Requirement 1: Render this sentence from the Senate campaign essay into Spanish: "This is what the Iraq war was always about."
Requirement 2: Carry on writing the Senate campaign essay, starting after its last sentence.

Text segment:
[blind-democracy] : Why I am running for U.S. Senator from Connecticut

  • From: "Roger Loran Bailey" <dmarc-noreply@xxxxxxxxxxxxx> (Redacted sender "rogerbailey81" for DMARC)
  • To: blind-democracy <blind-democracy@xxxxxxxxxxxxx>
  • Date: Sun, 25 Feb 2018 10:42:19 -0500

https://socialistaction.org/2018/02/24/mitch-linck-why-i-am-running-for-u-s-senator-from-connecticut/


Mitch Linck: Why I am running for U.S. Senator from Connecticut

/ 18 hours ago




By MITCH LINCK

 Mitch Linck is the Socialist Action candidate for the U.S. Senate from Connecticut.

I want to talk a little about what I learned from my time in Iraq, and how it can help us understand our situation today.

By the time I was 17, there was no one who could tell me that joining the military was not the best thing I could do with my life. I joined shortly after high school, and it was not long before I was living my dream of going to Iraq to free a people from a “brutal dictator” and to bring them democracy. After I arrived, however, it was not long before I realized that everything I had been told, believed, and held as obvious, was simply lies.

I couldn’t tell you exactly how I came to this, but one moment stands out when everything turned upside down. My unit and I were patrolling through the streets of Fallujah, Iraq. Some kids, maybe 15 or 16 years old, took a few shots at us from a rooftop and ran off. I was not much older than them, really—just 18. We took cover in a house, and the realization came over me that I had so much more in common with these kids than I did with anyone who had decided we should be at war.Feb. 2018 GIs Iraq

I came to see that being in Iraq, we were making things worse, not better. We were not making anyone safer. And that the things I had done were going to hurt for a long time. And that the scars I will carry are small in comparison to those of the society we decimated in the Middle East.

As my time in the military came to a close, I started asking myself: For all the blood spilled in Iraq and Afghanistan, did we make anyone’s lives better? For all the money spent did we make this world a more just or equitable place? For the 22 suicides that veterans commit each day from the trauma of fighting an unjust war, is anyone safer?

No. But the rich made billions of dollars. They made it off weapons that blew up Iraqi infrastructure. They made it by controlling the flow of oil. They made it off no-bid contracts to repair the infrastructure that helps the rich suck ever more resources from the country. They made it from employing people like me as private contractors to protect the oil fields.

This is what the Iraq war was always about. It was about destabilizing the Middle East to ensure the dominance of American business. It was about profiteering from the destruction of countless lives, Iraqi and American. It was about protecting the American dollar. It was to further entrench the military industrial complex in the Middle East.

And so, I discovered that the real aims of the war had nothing to do with why I decided to pick up a gun and fly thousands of miles from home to join it.

I did not want to go to war to make the rich richer. I did not want to go to war to defend a system that benefits when more people are sick or in prison. I did not want go to war to protect a system that lives by destroying our environment and bringing us always closer to total ecological collapse.

Collected data:

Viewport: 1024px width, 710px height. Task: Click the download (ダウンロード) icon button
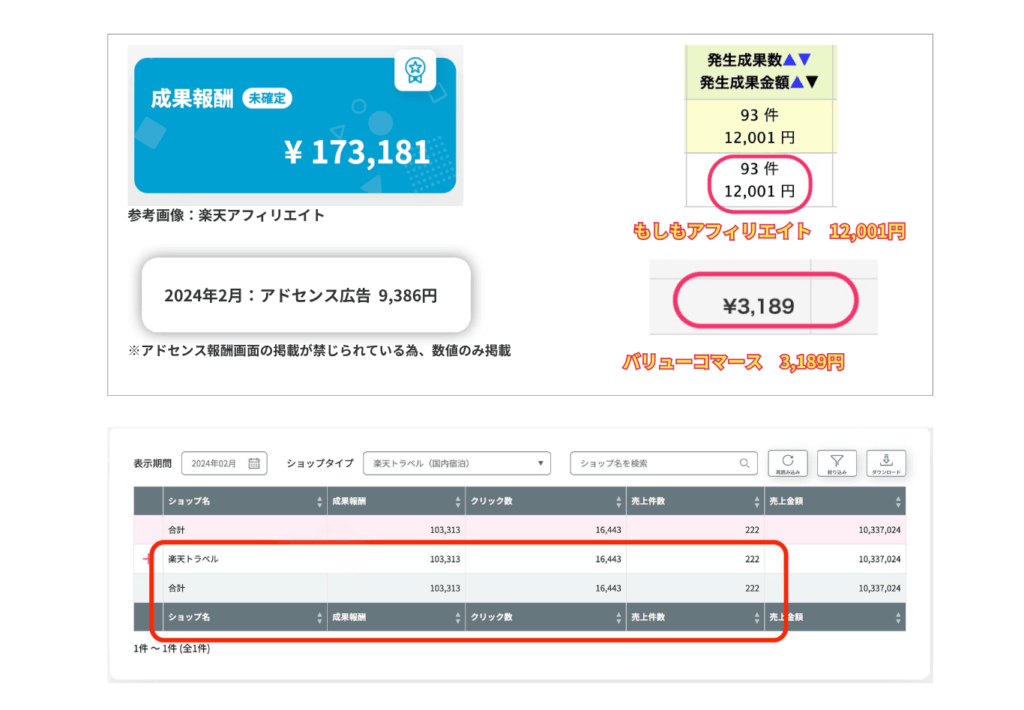click(886, 462)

Written reply 1: De esto se trató siempre la guerra de Irak.

Written reply 2:
I did not want to go to war to protect a system and a class that lets some people take private helicopters to work while the people who produce their wealth, working people, have to take hours on a neglected public transit system every single day.

What I wanted, when I went to war, was to make a more just world. This is why most young people decide to fight. But fighting in a war doesn’t let you decide its purpose, or even your own role. When you fight for the American military you fight for the rule of American capitalism. Whether it is in Iraq, Afghanistan, Libya, Syria, Somalia, Kosovo, Vietnam, or Korea, or anywhere else.

When you put on that uniform you don’t enter a democratic organization. More than any institution on earth, the military has perfected the art of coercion. The orders flow from the top on down. And at the top are generals tied to the ruling rich by a thousand threads. They trust each other with their lives.

This military, the police, other armed forces, and a massive unelected bureaucratic state machine, enables the rich to maintain an order where you have to work for them in order to live. Where you make them wealthier every day just so you can make it to the next week.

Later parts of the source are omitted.